_Dataset records_:
=== Section Start ===

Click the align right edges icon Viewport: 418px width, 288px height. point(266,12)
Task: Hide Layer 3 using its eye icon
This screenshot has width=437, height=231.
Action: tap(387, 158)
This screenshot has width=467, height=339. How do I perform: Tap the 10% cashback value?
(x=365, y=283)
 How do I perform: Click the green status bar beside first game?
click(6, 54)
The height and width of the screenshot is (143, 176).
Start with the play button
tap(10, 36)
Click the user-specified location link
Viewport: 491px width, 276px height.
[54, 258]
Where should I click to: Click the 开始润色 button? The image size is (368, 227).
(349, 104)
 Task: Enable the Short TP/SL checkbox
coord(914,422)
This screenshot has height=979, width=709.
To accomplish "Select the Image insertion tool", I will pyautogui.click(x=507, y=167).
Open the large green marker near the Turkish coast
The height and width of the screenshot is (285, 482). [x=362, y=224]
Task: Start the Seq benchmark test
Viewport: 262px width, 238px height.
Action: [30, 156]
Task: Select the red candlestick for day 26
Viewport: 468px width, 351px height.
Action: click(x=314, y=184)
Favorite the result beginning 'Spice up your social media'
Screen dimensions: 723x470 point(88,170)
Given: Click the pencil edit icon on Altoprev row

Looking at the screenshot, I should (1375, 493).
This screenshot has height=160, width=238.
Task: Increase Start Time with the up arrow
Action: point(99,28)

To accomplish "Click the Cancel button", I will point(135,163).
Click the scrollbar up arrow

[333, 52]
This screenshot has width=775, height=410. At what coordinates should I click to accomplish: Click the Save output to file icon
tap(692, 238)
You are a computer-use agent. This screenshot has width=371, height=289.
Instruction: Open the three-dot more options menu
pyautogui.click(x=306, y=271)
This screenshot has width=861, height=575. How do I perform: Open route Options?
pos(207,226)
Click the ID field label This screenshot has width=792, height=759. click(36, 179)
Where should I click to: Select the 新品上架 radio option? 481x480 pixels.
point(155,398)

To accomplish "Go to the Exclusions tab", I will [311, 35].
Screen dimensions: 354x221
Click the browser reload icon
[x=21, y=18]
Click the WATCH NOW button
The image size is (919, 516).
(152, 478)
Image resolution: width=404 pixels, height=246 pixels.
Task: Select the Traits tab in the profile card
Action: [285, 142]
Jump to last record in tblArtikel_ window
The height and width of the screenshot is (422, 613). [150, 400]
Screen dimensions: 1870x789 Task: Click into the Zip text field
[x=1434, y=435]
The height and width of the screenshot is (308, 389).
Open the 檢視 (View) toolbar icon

=== Section End ===

_EXERCISE DETAILS_: Every record above is to be copied out exactly.

_OUTPUT OF THE TASK_:
Click the align right edges icon Viewport: 418px width, 288px height. point(266,12)
Task: Hide Layer 3 using its eye icon
This screenshot has width=437, height=231.
Action: tap(387, 158)
This screenshot has width=467, height=339. How do I perform: Tap the 10% cashback value?
(x=365, y=283)
 How do I perform: Click the green status bar beside first game?
click(6, 54)
The height and width of the screenshot is (143, 176).
Start with the play button
tap(10, 36)
Click the user-specified location link
Viewport: 491px width, 276px height.
[54, 258]
Where should I click to: Click the 开始润色 button? The image size is (368, 227).
(349, 104)
 Task: Enable the Short TP/SL checkbox
coord(914,422)
This screenshot has height=979, width=709.
To accomplish "Select the Image insertion tool", I will pyautogui.click(x=507, y=167).
Open the large green marker near the Turkish coast
The height and width of the screenshot is (285, 482). [x=362, y=224]
Task: Start the Seq benchmark test
Viewport: 262px width, 238px height.
Action: [30, 156]
Task: Select the red candlestick for day 26
Viewport: 468px width, 351px height.
Action: click(x=314, y=184)
Favorite the result beginning 'Spice up your social media'
Screen dimensions: 723x470 point(88,170)
Given: Click the pencil edit icon on Altoprev row

Looking at the screenshot, I should (1375, 493).
This screenshot has height=160, width=238.
Task: Increase Start Time with the up arrow
Action: point(99,28)

To accomplish "Click the Cancel button", I will point(135,163).
Click the scrollbar up arrow

[333, 52]
This screenshot has width=775, height=410. At what coordinates should I click to accomplish: Click the Save output to file icon
tap(692, 238)
You are a computer-use agent. This screenshot has width=371, height=289.
Instruction: Open the three-dot more options menu
pyautogui.click(x=306, y=271)
This screenshot has width=861, height=575. How do I perform: Open route Options?
pos(207,226)
Click the ID field label This screenshot has width=792, height=759. click(36, 179)
Where should I click to: Select the 新品上架 radio option? 481x480 pixels.
point(155,398)

To accomplish "Go to the Exclusions tab", I will [311, 35].
Screen dimensions: 354x221
Click the browser reload icon
[x=21, y=18]
Click the WATCH NOW button
The image size is (919, 516).
(152, 478)
Image resolution: width=404 pixels, height=246 pixels.
Task: Select the Traits tab in the profile card
Action: [285, 142]
Jump to last record in tblArtikel_ window
The height and width of the screenshot is (422, 613). [150, 400]
Screen dimensions: 1870x789 Task: Click into the Zip text field
[x=1434, y=435]
The height and width of the screenshot is (308, 389).
Open the 檢視 (View) toolbar icon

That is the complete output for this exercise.